[Data to process — start]

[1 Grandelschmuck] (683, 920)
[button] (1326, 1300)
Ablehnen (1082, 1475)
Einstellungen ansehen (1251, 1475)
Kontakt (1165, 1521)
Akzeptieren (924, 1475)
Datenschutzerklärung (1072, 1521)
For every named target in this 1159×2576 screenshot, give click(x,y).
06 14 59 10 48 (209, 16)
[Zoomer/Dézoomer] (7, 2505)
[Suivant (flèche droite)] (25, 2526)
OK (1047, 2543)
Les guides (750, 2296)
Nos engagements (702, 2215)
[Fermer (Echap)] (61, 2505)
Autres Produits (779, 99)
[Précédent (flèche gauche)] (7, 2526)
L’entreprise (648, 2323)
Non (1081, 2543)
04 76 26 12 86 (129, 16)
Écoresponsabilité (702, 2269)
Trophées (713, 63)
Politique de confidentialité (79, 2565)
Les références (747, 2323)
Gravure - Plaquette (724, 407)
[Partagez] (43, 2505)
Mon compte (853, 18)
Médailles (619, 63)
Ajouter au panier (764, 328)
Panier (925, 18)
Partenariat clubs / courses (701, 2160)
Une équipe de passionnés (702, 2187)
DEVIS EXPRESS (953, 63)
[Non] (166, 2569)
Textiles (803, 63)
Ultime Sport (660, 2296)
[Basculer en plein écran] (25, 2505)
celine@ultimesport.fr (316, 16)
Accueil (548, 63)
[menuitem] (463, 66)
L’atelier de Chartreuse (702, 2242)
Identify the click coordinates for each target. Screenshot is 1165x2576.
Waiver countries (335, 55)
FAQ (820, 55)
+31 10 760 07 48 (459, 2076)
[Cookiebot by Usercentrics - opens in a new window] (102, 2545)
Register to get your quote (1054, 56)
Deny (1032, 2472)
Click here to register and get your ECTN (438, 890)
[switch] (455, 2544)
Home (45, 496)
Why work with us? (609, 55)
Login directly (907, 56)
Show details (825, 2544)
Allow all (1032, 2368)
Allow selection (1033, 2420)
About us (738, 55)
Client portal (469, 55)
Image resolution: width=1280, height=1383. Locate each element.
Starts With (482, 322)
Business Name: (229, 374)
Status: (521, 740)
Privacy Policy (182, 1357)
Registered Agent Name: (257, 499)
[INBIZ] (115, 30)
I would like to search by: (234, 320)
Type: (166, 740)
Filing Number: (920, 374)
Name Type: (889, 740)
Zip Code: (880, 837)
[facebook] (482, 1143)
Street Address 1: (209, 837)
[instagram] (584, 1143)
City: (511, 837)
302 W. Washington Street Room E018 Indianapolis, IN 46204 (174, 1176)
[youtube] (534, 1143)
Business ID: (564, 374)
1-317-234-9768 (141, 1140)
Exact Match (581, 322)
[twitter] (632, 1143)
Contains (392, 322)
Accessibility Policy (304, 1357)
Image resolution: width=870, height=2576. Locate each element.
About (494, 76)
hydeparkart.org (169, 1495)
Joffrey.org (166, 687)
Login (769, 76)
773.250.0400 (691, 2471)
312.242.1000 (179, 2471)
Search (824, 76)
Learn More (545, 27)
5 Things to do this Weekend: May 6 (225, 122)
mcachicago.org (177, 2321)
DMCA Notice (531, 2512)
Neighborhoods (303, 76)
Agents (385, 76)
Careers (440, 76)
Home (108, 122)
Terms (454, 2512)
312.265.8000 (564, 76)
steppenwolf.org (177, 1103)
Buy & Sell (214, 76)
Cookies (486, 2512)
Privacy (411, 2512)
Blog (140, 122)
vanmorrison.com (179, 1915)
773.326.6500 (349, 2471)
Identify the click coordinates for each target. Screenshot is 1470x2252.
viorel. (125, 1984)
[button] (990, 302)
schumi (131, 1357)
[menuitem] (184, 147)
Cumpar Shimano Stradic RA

[Data to process — finish]

• Work order: Both end lines included, restate word for word the lines above from the line with "Accueil (548, 63)" to the line with "Accessibility Policy (304, 1357)", and nothing else.

• Task answer:
Accueil (548, 63)
[menuitem] (463, 66)
L’atelier de Chartreuse (702, 2242)
Identify the click coordinates for each target. Screenshot is 1165x2576.
Waiver countries (335, 55)
FAQ (820, 55)
+31 10 760 07 48 (459, 2076)
[Cookiebot by Usercentrics - opens in a new window] (102, 2545)
Register to get your quote (1054, 56)
Deny (1032, 2472)
Click here to register and get your ECTN (438, 890)
[switch] (455, 2544)
Home (45, 496)
Why work with us? (609, 55)
Login directly (907, 56)
Show details (825, 2544)
Allow all (1032, 2368)
Allow selection (1033, 2420)
About us (738, 55)
Client portal (469, 55)
Image resolution: width=1280, height=1383. Locate each element.
Starts With (482, 322)
Business Name: (229, 374)
Status: (521, 740)
Privacy Policy (182, 1357)
Registered Agent Name: (257, 499)
[INBIZ] (115, 30)
I would like to search by: (234, 320)
Type: (166, 740)
Filing Number: (920, 374)
Name Type: (889, 740)
Zip Code: (880, 837)
[facebook] (482, 1143)
Street Address 1: (209, 837)
[instagram] (584, 1143)
City: (511, 837)
302 W. Washington Street Room E018 Indianapolis, IN 46204 (174, 1176)
[youtube] (534, 1143)
Business ID: (564, 374)
1-317-234-9768 (141, 1140)
Exact Match (581, 322)
[twitter] (632, 1143)
Contains (392, 322)
Accessibility Policy (304, 1357)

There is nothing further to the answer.